Zissimopoulos, an associate professor at the USC Price School of Public Policy, is also a co-author on the new report on dementia in America. Issues high on the report’s research agenda include examining the experience of living with dementia, including diagnosis, care and treatment; identifying the needs of family caregivers; and quantifying the cost of dementia.
“From assistive technology to aid caregiving to health care and social systems to support the health and quality of life of care partners, there are many aspects that society needs to grapple with if we are going to reduce the burden of this disease,” Zissimopoulos said.
Videoconferencing classes for Alzheimer’s caregivers may ward off depression
Maria Aranda, an associate professor at the USC Suzanne Dworak-Peck School of Social Work, said that educational classes offered by Alzheimer’s Los Angeles can be a lifeline for caregivers. Aranda is studying the impact of classes, including one she leads called Savvy Caregiver, designed to help caregivers of persons with memory loss gain information, confidence and help to ward off depression and anxiety.
“The classes are a source of knowledge about dementia and caregiving, and specific skills that caregivers can apply in real life. People realize they are not the only ones going through this situation. They see that other people—who may have been caregiving for even more years—are able to establish new strategies and coping skills,” Aranda said.

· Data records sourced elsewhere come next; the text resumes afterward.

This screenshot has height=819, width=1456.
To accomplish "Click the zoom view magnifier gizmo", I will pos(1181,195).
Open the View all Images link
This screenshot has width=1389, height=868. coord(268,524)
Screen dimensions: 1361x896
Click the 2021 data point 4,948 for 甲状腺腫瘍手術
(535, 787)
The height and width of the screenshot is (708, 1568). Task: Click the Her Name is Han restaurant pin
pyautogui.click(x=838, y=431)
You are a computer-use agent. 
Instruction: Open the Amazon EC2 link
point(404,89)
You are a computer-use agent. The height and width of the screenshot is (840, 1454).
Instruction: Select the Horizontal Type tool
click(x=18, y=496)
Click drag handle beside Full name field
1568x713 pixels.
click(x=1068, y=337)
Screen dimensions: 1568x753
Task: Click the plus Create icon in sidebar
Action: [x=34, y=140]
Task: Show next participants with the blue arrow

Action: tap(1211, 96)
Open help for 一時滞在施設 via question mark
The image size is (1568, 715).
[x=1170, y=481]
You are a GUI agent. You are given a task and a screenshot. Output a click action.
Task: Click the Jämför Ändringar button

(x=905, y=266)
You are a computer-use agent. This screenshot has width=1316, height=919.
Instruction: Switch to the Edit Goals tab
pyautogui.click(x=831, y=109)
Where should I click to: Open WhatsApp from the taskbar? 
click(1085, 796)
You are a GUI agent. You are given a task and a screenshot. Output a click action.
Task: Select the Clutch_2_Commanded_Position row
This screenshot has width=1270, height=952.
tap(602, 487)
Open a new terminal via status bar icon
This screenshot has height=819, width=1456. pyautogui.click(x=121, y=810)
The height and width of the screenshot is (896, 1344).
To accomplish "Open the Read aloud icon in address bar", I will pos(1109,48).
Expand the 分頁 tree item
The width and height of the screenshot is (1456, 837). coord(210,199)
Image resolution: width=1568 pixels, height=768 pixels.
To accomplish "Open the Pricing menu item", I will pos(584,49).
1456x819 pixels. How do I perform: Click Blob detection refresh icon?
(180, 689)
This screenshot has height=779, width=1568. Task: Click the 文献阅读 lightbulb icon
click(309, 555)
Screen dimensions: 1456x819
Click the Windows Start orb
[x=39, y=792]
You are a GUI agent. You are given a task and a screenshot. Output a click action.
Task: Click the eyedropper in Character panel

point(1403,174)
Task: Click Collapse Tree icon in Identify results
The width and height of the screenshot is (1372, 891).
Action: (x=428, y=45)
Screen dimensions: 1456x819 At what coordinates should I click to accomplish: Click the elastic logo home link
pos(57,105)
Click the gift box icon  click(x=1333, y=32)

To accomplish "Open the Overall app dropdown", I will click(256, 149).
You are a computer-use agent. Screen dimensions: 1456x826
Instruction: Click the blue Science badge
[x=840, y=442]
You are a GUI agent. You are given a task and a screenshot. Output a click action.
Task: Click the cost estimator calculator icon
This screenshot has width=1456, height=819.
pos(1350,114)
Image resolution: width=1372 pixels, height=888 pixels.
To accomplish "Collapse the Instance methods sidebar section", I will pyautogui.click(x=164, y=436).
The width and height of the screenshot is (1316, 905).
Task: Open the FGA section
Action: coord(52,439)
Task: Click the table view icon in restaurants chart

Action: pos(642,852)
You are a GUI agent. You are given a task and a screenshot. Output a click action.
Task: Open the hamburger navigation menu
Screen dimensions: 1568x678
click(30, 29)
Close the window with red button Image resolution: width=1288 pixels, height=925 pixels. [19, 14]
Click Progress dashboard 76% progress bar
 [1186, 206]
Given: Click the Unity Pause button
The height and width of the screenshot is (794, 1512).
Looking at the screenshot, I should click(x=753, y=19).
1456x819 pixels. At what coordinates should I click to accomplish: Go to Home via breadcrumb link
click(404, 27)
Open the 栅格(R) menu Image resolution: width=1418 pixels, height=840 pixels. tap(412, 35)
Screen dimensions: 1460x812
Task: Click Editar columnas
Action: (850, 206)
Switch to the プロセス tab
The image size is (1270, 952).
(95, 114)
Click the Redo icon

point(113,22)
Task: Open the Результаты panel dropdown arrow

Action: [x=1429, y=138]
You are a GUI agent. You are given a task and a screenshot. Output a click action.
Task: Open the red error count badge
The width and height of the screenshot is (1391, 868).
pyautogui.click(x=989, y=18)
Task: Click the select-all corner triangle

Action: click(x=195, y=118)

The COVID pandemic forced Aranda’s project to go remote, which made it more accessible to many people who didn’t need to find alternative care for their loved one. “The flip side of that is that if you want to engage in a class, you need a computer or device, you need to be able to navigate a video session. Remotely mediated interventions may increase accessibility, but they may increase the technology gap for caregivers who do not have these resources.”
Immigrants key to looming health aide shortage
Dowell Myers, a professor in the USC Price School of Public Policy and an expert in urban growth and societal change, believes that relief may come from an unexpected source: immigration.
“We are starting to wonder, where are the workers going to come from who are going to take care of the baby boom elderly? We know how many boomers will need home care, and it’s in everyone’s best interest to invest in that workforce, including legal immigrants,” said Myers, author of Immigrants and Boomers: Forging a New Social Contract for the Future of America.
“Immigrant workers bring with them an outstanding work attitude, but they also bring with them customs of how care is given at home in their home countries.”